- _EXTRAIT DU TEXTE_:

.....

À l'aide de cartes haute résolution de la méthylation du CpG et du séquençage de l'ARN à l'échelle du génome, nous avons analysé les modèles mondiaux de variation du niveau de méthylation et d'expression dans cinq populations sélectionnées pour leur diversité géographique. Nos données permettent une caractérisation de la variation épigénétique humaine et sa comparaison à la variation génétique humaine. Bien que la culture cellulaire puisse induire des changements épigénétiques dans les LCL (lignées cellulaires lymphoblastiques), les variations existantes entre différents individus sont généralement préservées.
Nous avons utilisé l'analyse en composantes principales (ACP) pour explorer les modèles relatifs de diversité de méthylation et de transcription et les comparer avec les modèles de variation génétiques. Malgré ses limites pour déduire les processus causals, nous avons constaté que les modèles de variation entre les cinq populations sont préservés.
La divergence épigénétique entre les populations révèle une spécificité de population plus élevée pour la méthylation du CpG que pour l'expression de l'ARNm. Nos résultats démontrent un contrôle génétique plus fort des niveaux de méthylation de CpG inter-populations que des niveaux d'expression d'ARNm correspondants, avec des conséquences probables en aval.

.....

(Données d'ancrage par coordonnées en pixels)
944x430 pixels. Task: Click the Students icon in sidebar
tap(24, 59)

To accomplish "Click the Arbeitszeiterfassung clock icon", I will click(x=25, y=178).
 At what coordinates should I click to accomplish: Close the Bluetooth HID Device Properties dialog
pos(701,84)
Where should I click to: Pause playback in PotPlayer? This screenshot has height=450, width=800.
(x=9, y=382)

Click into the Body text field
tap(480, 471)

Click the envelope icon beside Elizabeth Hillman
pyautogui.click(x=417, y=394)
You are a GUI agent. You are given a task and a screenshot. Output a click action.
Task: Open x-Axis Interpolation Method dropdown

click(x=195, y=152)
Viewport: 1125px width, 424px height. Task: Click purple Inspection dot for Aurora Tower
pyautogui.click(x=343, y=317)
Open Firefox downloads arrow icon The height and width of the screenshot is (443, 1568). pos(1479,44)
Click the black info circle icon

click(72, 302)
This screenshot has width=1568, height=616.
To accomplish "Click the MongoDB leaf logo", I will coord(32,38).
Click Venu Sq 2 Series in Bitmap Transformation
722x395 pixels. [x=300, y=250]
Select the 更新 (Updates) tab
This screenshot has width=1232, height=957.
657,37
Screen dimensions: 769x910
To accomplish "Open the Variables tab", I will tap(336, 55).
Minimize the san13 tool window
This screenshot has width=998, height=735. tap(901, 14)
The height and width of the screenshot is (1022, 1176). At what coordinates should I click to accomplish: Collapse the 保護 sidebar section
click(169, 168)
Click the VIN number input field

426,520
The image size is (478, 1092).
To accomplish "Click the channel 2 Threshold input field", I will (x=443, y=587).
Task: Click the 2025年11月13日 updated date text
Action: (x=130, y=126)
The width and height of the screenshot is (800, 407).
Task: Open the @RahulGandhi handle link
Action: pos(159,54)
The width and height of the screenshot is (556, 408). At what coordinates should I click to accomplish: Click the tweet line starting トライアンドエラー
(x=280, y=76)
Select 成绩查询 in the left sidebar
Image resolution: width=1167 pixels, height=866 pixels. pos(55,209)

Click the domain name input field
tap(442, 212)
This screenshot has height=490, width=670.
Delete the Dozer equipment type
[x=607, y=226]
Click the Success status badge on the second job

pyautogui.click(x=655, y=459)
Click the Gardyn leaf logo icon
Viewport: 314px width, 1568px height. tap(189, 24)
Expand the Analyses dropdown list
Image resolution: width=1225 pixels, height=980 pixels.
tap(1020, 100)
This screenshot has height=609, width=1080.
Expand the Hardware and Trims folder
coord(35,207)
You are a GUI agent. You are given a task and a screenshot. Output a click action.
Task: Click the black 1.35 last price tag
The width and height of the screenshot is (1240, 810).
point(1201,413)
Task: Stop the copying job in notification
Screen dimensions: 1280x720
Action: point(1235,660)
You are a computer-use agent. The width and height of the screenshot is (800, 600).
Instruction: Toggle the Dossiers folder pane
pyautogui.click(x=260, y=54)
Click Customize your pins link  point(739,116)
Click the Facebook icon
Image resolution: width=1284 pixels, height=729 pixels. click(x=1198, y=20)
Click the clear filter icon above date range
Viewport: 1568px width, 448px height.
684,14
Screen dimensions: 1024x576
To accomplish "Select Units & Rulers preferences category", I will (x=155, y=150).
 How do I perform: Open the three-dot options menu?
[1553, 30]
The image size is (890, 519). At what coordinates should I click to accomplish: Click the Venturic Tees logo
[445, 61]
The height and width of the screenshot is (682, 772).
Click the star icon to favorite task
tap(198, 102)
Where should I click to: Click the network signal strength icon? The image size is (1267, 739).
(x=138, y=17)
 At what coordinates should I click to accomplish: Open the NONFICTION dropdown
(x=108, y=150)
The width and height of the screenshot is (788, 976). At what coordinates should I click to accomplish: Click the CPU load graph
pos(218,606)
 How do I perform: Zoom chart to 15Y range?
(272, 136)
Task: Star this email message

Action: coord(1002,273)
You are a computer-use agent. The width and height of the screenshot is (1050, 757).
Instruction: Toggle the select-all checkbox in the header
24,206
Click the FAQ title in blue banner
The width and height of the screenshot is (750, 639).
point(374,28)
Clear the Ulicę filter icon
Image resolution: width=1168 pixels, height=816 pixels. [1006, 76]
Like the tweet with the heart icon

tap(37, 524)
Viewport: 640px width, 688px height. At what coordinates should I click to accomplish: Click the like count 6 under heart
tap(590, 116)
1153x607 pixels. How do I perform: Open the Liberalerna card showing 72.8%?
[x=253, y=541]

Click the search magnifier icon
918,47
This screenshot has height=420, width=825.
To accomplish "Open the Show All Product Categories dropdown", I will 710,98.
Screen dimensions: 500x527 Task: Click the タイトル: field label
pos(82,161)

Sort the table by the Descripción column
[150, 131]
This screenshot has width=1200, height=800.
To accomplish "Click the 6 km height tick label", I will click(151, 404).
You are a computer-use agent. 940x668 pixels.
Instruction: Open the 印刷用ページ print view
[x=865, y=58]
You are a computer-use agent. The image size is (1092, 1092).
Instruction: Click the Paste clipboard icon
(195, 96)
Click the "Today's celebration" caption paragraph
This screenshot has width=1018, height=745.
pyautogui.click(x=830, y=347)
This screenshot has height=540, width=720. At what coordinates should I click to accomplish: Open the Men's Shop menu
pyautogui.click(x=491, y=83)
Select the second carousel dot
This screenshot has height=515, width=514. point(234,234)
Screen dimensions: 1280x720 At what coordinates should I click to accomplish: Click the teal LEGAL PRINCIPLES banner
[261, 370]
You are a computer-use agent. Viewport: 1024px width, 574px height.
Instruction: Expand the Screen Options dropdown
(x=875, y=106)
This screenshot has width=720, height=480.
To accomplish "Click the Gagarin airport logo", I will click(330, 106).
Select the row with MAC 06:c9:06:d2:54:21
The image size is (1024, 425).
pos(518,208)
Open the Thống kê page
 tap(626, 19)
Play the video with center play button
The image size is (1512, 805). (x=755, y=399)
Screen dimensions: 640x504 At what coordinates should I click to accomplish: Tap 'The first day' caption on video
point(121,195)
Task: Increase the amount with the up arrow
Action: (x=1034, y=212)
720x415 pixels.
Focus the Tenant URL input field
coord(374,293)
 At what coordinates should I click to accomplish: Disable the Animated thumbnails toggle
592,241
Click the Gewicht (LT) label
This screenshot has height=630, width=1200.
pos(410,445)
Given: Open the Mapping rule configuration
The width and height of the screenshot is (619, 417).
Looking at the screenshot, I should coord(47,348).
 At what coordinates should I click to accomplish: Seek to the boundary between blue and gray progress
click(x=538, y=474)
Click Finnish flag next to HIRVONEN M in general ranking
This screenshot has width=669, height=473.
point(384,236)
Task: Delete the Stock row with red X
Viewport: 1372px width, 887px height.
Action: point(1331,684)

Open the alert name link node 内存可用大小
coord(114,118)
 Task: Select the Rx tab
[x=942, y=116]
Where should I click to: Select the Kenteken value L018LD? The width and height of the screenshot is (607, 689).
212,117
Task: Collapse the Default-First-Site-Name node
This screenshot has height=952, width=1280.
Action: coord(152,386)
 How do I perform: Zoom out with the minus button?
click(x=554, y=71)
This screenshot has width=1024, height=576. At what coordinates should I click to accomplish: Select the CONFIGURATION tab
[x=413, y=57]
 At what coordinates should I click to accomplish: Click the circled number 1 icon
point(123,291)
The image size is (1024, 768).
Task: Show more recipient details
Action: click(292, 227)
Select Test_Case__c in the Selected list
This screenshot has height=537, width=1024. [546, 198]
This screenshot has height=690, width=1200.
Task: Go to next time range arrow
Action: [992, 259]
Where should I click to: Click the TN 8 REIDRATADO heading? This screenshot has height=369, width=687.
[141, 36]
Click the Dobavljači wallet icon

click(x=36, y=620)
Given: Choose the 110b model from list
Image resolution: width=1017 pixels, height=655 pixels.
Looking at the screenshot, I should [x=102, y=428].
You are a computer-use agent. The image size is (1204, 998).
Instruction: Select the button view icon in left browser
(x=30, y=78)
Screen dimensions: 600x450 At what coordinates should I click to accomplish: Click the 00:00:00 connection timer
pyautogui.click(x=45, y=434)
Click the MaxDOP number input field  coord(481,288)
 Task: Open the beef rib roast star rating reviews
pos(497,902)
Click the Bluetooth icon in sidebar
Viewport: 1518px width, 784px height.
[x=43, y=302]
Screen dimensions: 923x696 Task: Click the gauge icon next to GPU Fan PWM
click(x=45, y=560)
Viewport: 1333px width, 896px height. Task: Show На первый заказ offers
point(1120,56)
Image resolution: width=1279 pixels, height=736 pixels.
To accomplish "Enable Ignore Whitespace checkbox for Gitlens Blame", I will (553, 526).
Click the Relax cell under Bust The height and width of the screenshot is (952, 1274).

.....

- _CONSIGNE 1_:
Reproduisez le passage de l'extrait sur la méthylation qui va de "Nous avons utilisé" jusqu'à "probables en aval." inclus.
- _CONSIGNE 2_:
Répondez à ces questions à partir de l'extrait sur la méthylation.
(a) Dans combien de populations les modèles de variation ont-ils été analysés ?
(b) Quelle méthode a servi à explorer les modèles relatifs de diversité de méthylation et de transcription ?
(c) Laquelle montre une spécificité de population plus élevée : la méthylation du CpG ou l'expression de l'ARNm ?
- _CONSIGNE 3_:
Traduisez en anglais cette phrase de l'extrait sur la méthylation : « Nos données permettent une caractérisation de la variation épigénétique humaine et sa comparaison à la variation génétique humaine. »
Les données fournies n'entrent pas en jeu ici.

- _VOTRE RÉPONSE 1_:
Nous avons utilisé l'analyse en composantes principales (ACP) pour explorer les modèles relatifs de diversité de méthylation et de transcription et les comparer avec les modèles de variation génétiques. Malgré ses limites pour déduire les processus causals, nous avons constaté que les modèles de variation entre les cinq populations sont préservés.
La divergence épigénétique entre les populations révèle une spécificité de population plus élevée pour la méthylation du CpG que pour l'expression de l'ARNm. Nos résultats démontrent un contrôle génétique plus fort des niveaux de méthylation de CpG inter-populations que des niveaux d'expression d'ARNm correspondants, avec des conséquences probables en aval.

- _VOTRE RÉPONSE 2_:
(a) Dans cinq populations.
(b) L'analyse en composantes principales (ACP).
(c) La méthylation du CpG.

- _VOTRE RÉPONSE 3_:
Our data allow a characterization of human epigenetic variation and its comparison to human genetic variation.